— Requirement —
If a line below contains the string "dimensions", return that line.

— Extracted material —
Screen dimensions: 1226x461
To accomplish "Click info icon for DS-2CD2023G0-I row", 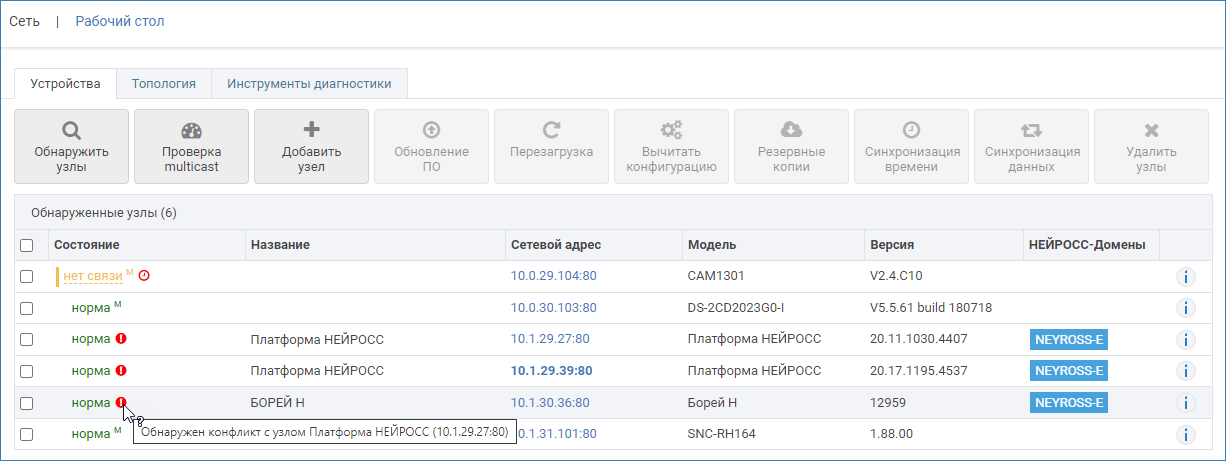I will 1185,308.
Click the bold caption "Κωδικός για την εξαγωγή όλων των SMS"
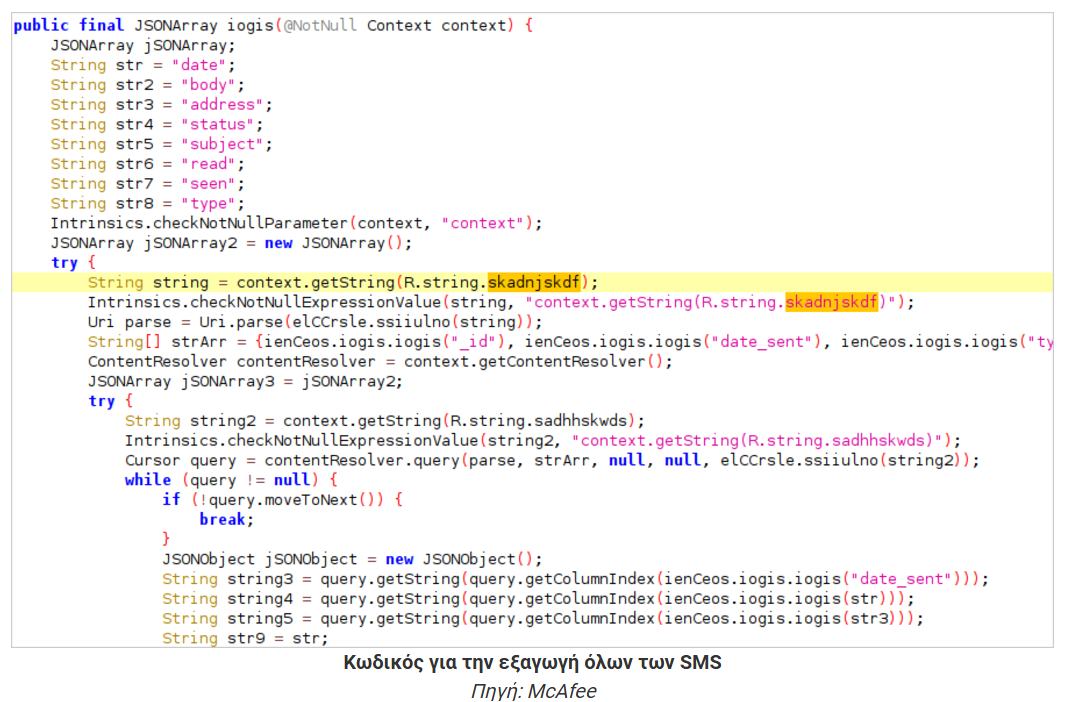This screenshot has height=702, width=1070. pyautogui.click(x=532, y=663)
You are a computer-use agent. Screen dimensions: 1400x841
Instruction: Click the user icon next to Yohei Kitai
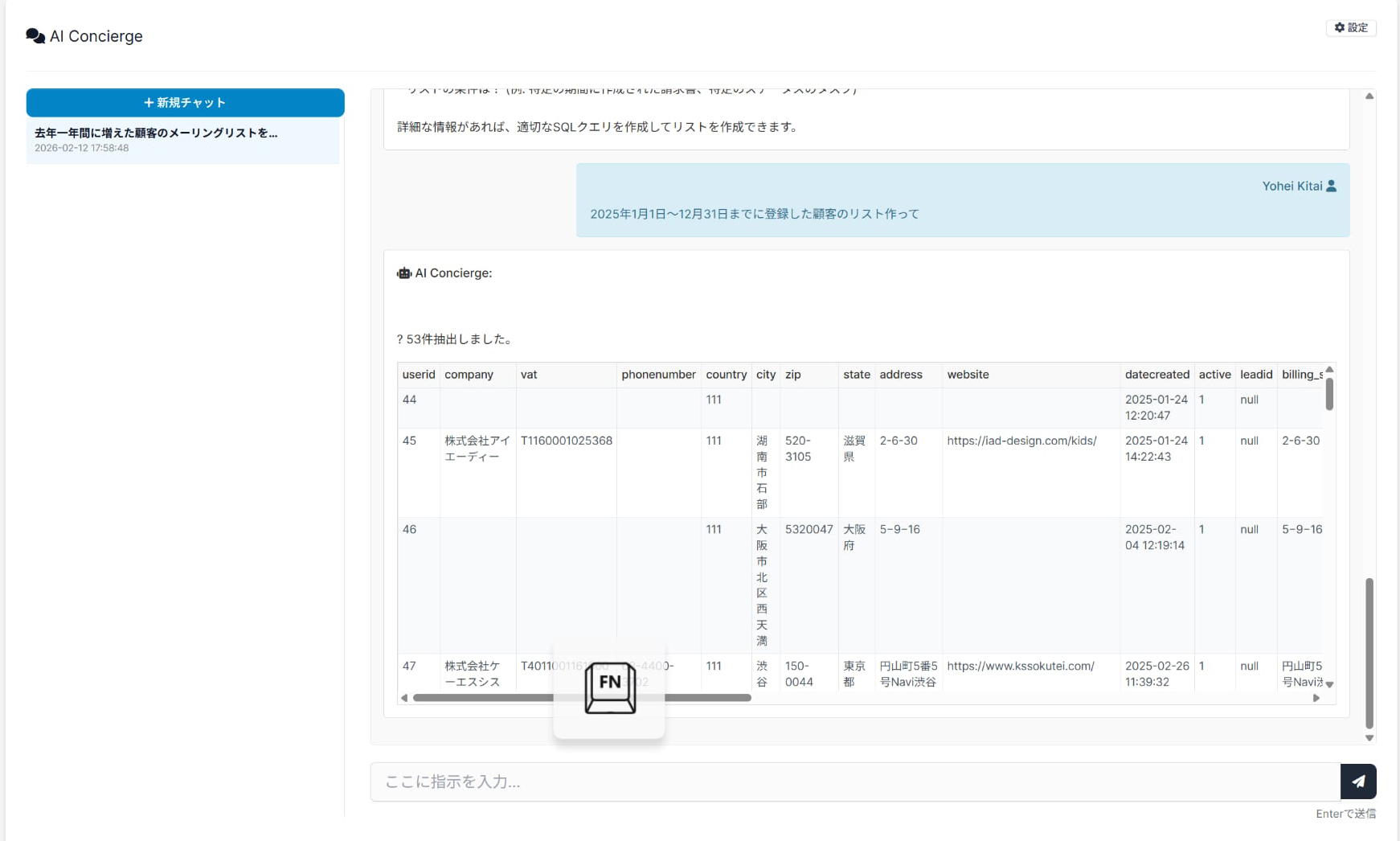1331,186
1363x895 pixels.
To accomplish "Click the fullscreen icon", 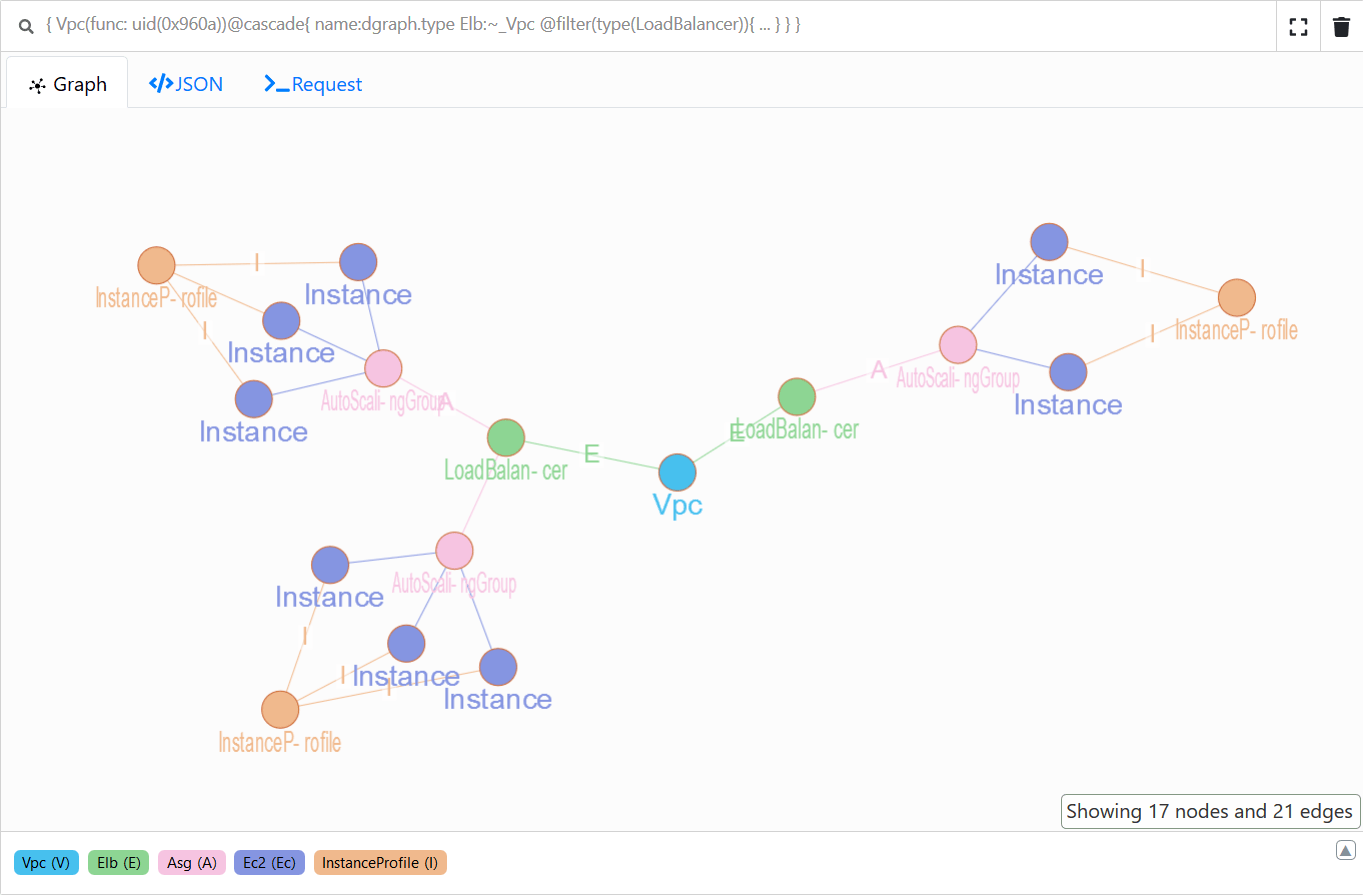I will point(1298,27).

— Exercise answer —
Screen dimensions: 1226x461
You are a computer-use agent. Screen dimensions: 1400x841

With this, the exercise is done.